For a long time, object detection models used to separate mechanisms to perform localization (where) and classification (what). These models are called two-stage detectors and still yield competitive results. However, recent work has combined these two steps into a single deep learning model, making them one-stage detectors:
- "You Only Look Once: Unified, Real-Time Object Detection" by Joseph Redmon, Santosh Divvala, Ross Girshick, Ali Farhadi (CVPR 2016)
- "SSD: Single Shot MultiBox Detector" by Wei Liu, Dragomir Anguelov, Dumitru Erhan, Christian Szegedy, Scott Reed, Cheng-Yang Fu, Alexander C. Berg (ECCV 2016)
- "YOLO9000: Better, Faster, Stronger" by Joseph Redmon, Ali Farhadi (CVPR 2017)
These models are incredibly fast and can run at impressive frame rates even on mobile devices like an iPhone. The overall model is similar to an image classifier (see How it works). The main difference is that the network is instructed to predict the presence of multiple objects per image, each object instance associated with a bounding box localization. In fact, our model predicts a fixed set of 2535 instances. The exact number comes from 13x13x15, where 13-by-13 describes a fixed grid of center locations. The last number represents a pre-defined list of 15 canonical bounding box shapes (e.g. 32-by-32 and 256-by-128). Since most images have only a handful of object instances, the vast majority of the 2535 instances are eliminated either by having low confidence or by the non-maximum suppression algorithm (see Advanced Usage). The list of locations and shapes is meant to provide anchor boxes that should roughly cover the prediction needs of any image. In other words, given an image of an object, at least one of the 2535 anchor boxes should be reasonably close to the correct bounding box for that object. However, a perfect match will be rare. To address this, adjustment values for both location and shape are also predicted and used to tweak the fixed anchor boxes to yield more precise localization.

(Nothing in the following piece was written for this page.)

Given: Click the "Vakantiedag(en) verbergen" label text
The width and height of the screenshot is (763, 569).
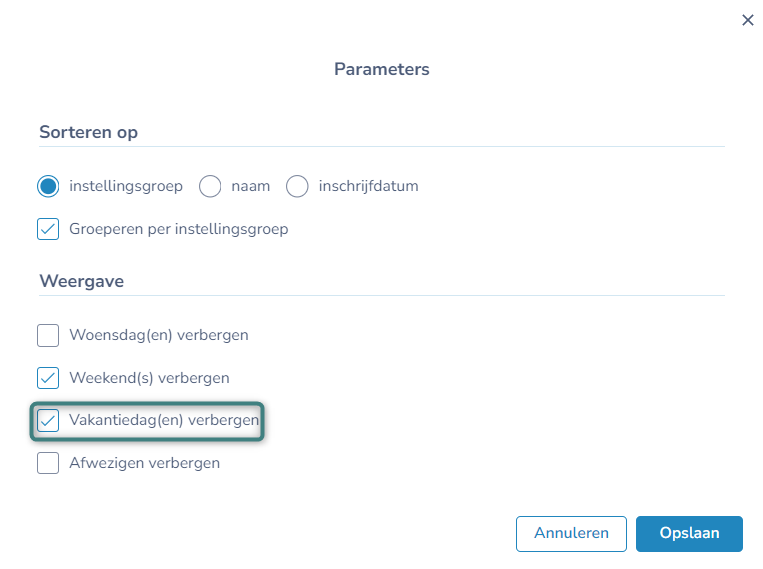Looking at the screenshot, I should pos(164,421).
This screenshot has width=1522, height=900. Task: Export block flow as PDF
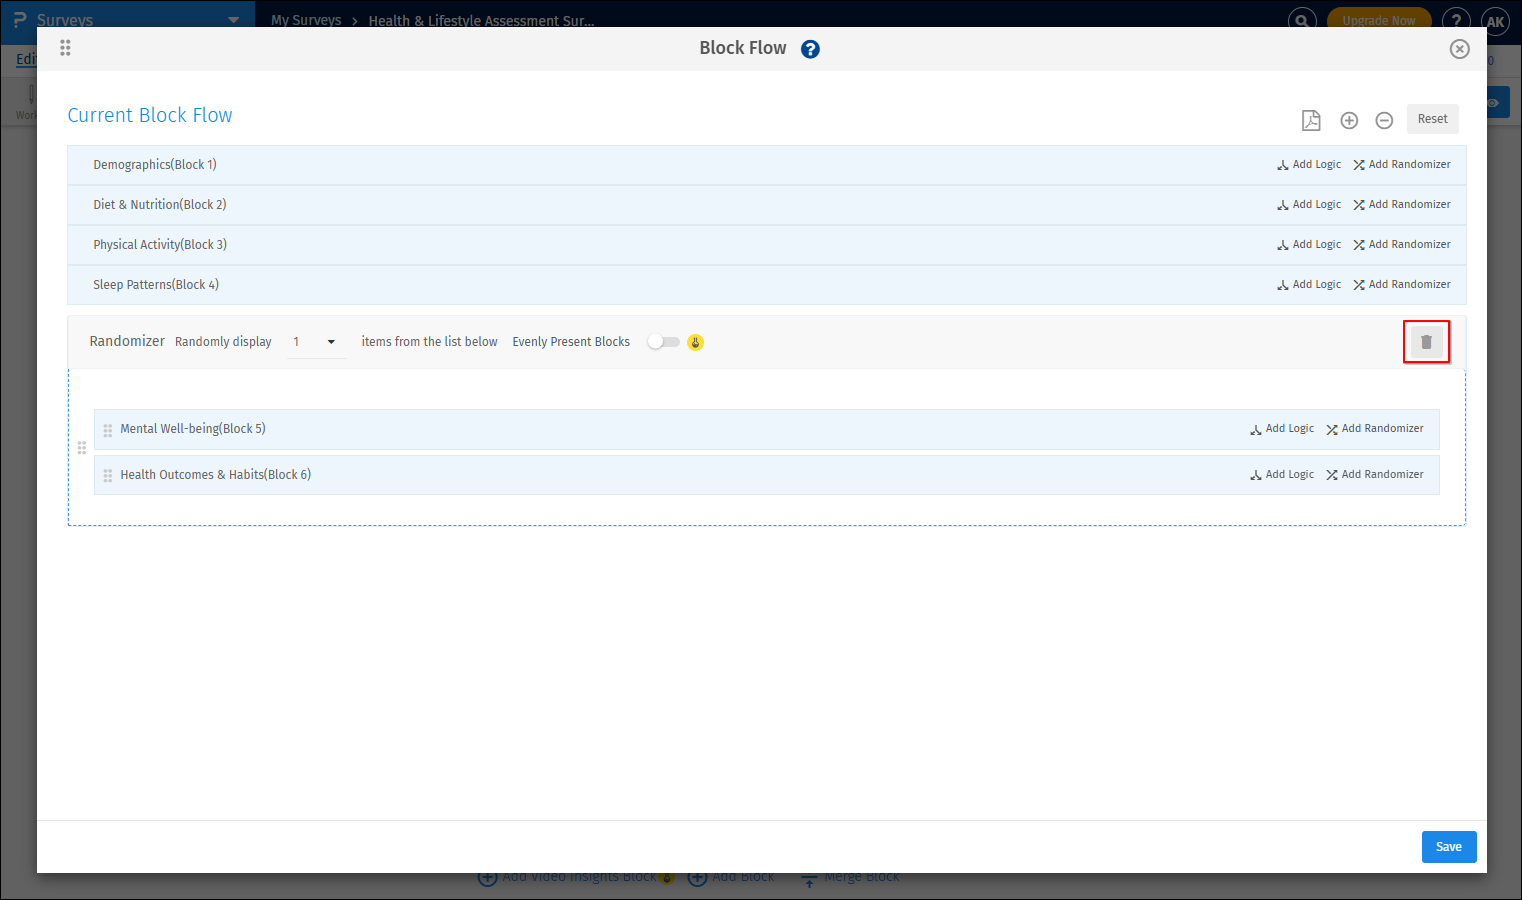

During training, similar to the image classifier, we employ Transfer Learning. In fact, our starting point is still an image classifier trained on 1000 classes. This means that the network has seen millions of images before it even looked at any of our data. This is great, because it reduces the data annotation burden on us and is exactly what allows us to create reasonable detectors sometimes with only 30 samples per class in our training data. However, since the starting network was not primed for detection, we do need to adapt it for the new task. This requires what is called end-to-end fine-tuning, which is the process of gently updating all the weights (parameters) for the new task, without forgetting all the useful visual semantics it previously learned. Contrast this with image classification, where it was enough to adjust the top layer. As a result, model creation time is longer for the object detector than what it is for the image classifier.
The model that we use is a re-implementation of TinyYOLO (YOLOv2 with a Darknet base network).